#### About this task:
Among the entries that follow, the required portion opens with the line containing "Task: Open the CNN" and closes with the line containing "Add Healthy Collection". Give that portion again exactly, and nothing else.

═══ Provided records ═══

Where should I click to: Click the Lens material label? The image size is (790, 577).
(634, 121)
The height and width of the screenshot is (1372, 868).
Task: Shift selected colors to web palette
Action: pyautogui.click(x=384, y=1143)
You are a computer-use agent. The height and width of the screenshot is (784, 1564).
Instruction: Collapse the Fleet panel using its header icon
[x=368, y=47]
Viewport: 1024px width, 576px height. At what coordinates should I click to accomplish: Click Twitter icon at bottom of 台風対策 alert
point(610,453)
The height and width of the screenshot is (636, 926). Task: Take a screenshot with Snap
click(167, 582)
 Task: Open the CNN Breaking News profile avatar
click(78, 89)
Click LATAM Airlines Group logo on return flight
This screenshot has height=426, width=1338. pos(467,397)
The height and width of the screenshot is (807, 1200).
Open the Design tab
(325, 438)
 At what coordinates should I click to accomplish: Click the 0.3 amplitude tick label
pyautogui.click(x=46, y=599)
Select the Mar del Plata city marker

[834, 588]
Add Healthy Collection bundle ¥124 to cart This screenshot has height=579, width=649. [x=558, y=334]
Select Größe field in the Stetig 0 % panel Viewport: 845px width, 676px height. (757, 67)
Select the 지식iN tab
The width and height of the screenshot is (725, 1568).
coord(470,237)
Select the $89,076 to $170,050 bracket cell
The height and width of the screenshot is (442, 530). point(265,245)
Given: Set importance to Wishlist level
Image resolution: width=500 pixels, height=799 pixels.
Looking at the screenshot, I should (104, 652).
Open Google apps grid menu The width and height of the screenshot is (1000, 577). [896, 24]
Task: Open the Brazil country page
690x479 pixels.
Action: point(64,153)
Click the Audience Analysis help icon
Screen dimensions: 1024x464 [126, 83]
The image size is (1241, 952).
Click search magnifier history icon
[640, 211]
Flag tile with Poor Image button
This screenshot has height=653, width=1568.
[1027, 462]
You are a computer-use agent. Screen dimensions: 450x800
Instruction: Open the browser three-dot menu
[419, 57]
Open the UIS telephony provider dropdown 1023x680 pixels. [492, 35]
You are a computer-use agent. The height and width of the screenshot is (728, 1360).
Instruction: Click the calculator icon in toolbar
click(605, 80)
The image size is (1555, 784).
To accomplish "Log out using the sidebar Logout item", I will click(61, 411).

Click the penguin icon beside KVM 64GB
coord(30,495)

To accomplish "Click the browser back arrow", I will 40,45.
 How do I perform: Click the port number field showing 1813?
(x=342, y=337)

═══

#### Response area:
 Task: Open the CNN Breaking News profile avatar
click(78, 89)
Click LATAM Airlines Group logo on return flight
This screenshot has height=426, width=1338. pos(467,397)
The height and width of the screenshot is (807, 1200).
Open the Design tab
(325, 438)
 At what coordinates should I click to accomplish: Click the 0.3 amplitude tick label
pyautogui.click(x=46, y=599)
Select the Mar del Plata city marker

[834, 588]
Add Healthy Collection bundle ¥124 to cart This screenshot has height=579, width=649. [x=558, y=334]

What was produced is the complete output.